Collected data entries
>>>>>
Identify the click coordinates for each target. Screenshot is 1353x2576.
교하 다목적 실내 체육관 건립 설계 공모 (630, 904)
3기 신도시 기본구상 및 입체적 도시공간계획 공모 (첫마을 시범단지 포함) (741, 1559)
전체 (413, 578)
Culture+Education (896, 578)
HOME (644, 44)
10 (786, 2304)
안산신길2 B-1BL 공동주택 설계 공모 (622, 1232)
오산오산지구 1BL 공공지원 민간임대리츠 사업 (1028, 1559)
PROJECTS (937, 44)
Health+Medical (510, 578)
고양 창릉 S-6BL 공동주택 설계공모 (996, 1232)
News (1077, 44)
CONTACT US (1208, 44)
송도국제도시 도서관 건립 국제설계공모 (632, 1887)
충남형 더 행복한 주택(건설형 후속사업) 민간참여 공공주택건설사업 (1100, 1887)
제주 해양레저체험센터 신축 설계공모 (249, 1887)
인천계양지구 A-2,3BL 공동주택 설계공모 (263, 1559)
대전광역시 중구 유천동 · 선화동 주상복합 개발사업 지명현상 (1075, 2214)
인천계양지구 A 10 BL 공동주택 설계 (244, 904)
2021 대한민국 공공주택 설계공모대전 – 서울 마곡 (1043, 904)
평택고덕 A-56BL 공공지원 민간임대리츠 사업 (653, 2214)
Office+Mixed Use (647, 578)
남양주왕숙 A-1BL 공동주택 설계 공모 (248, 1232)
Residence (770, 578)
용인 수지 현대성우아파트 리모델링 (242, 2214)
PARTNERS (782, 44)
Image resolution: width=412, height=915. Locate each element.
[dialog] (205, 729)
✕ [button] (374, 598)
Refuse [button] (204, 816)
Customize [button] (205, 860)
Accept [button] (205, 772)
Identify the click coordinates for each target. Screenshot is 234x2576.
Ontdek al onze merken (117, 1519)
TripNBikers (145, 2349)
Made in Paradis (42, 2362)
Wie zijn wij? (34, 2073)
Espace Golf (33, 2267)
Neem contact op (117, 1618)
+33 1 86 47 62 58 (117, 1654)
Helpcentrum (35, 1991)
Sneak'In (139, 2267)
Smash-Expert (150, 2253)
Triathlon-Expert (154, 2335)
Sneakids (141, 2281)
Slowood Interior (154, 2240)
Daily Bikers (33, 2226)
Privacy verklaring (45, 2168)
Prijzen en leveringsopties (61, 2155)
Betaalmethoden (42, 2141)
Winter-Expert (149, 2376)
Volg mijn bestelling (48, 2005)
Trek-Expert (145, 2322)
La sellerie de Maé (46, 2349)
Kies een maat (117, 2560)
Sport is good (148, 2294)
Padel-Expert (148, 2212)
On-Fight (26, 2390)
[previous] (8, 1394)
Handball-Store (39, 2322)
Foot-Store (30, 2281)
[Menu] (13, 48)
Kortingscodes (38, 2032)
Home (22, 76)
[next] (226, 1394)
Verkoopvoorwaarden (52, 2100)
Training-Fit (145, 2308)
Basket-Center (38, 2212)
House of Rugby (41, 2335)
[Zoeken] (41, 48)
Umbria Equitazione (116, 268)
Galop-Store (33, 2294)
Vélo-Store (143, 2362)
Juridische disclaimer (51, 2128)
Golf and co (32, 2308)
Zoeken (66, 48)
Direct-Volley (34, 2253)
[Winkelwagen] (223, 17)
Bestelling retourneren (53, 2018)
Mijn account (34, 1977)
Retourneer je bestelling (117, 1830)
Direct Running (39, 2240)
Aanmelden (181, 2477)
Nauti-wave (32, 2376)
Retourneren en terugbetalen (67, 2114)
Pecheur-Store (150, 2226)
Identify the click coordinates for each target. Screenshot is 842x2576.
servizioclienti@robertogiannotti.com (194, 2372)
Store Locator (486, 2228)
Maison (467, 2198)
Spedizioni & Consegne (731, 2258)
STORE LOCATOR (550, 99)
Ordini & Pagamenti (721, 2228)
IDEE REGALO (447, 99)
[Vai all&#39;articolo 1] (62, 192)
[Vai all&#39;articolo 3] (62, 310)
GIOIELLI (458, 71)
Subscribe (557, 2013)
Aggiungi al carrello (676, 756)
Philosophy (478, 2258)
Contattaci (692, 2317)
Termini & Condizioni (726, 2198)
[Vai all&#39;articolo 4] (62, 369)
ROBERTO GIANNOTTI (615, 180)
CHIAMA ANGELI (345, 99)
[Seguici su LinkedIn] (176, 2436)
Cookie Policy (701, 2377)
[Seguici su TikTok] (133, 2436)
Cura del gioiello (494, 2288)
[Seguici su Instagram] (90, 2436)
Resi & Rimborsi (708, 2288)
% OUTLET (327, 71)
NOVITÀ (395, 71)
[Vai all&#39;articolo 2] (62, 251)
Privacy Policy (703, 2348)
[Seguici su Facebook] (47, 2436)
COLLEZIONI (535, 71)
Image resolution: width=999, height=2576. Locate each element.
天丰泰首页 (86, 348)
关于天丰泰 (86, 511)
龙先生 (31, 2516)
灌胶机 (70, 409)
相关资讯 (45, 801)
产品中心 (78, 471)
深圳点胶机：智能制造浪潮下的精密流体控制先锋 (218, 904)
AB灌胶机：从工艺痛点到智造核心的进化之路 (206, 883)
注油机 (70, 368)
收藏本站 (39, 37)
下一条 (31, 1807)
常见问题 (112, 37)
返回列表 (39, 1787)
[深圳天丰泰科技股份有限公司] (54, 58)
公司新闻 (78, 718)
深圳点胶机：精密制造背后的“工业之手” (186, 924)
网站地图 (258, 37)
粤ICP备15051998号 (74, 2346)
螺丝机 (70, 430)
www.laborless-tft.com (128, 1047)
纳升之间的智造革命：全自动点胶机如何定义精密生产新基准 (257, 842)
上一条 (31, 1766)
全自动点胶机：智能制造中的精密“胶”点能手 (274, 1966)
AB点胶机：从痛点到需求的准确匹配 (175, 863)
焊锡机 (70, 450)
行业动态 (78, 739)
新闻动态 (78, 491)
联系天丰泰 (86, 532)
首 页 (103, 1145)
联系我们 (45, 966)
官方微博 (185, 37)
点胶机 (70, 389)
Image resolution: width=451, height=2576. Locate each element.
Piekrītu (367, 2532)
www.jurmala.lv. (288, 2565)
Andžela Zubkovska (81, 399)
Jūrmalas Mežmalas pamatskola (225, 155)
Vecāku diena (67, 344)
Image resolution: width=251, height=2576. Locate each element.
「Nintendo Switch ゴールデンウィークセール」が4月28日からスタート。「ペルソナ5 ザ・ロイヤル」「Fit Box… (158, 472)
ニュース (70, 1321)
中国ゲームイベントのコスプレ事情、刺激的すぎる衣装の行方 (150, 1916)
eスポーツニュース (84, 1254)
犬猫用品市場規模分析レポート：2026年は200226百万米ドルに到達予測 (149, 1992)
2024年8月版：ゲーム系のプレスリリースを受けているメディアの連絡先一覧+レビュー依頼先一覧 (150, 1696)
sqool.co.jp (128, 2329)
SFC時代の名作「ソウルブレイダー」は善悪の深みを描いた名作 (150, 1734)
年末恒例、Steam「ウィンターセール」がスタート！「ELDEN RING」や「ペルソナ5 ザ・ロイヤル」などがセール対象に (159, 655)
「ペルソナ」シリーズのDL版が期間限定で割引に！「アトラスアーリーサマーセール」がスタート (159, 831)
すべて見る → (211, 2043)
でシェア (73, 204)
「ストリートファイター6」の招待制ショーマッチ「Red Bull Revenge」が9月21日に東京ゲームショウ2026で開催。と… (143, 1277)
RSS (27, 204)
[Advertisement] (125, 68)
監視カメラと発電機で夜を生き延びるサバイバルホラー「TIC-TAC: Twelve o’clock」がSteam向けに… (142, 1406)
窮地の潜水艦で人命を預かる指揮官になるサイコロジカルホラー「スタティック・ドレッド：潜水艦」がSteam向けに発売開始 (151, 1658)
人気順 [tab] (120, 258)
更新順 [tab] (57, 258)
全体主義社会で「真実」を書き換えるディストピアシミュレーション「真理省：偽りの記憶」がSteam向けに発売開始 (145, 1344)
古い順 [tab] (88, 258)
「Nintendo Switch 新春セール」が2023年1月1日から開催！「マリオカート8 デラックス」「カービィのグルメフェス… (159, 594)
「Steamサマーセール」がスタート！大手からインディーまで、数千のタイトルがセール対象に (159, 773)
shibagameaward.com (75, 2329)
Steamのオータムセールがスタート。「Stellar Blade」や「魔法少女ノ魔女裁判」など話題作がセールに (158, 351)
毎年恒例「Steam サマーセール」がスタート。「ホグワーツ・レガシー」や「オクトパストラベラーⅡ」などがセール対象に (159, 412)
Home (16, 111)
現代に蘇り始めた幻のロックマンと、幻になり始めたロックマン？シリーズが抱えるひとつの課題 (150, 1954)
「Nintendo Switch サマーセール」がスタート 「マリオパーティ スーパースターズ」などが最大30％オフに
<<<<<
— Problem —
All lines from the start of the entries through the line where "인천계양지구 A-2,3BL 공동주택 설계공모 (263, 1559)" sits should be duplicated exactly, with nothing else in the output.

— Result of this task —
Identify the click coordinates for each target. Screenshot is 1353x2576.
교하 다목적 실내 체육관 건립 설계 공모 (630, 904)
3기 신도시 기본구상 및 입체적 도시공간계획 공모 (첫마을 시범단지 포함) (741, 1559)
전체 (413, 578)
Culture+Education (896, 578)
HOME (644, 44)
10 (786, 2304)
안산신길2 B-1BL 공동주택 설계 공모 (622, 1232)
오산오산지구 1BL 공공지원 민간임대리츠 사업 (1028, 1559)
PROJECTS (937, 44)
Health+Medical (510, 578)
고양 창릉 S-6BL 공동주택 설계공모 (996, 1232)
News (1077, 44)
CONTACT US (1208, 44)
송도국제도시 도서관 건립 국제설계공모 (632, 1887)
충남형 더 행복한 주택(건설형 후속사업) 민간참여 공공주택건설사업 (1100, 1887)
제주 해양레저체험센터 신축 설계공모 (249, 1887)
인천계양지구 A-2,3BL 공동주택 설계공모 (263, 1559)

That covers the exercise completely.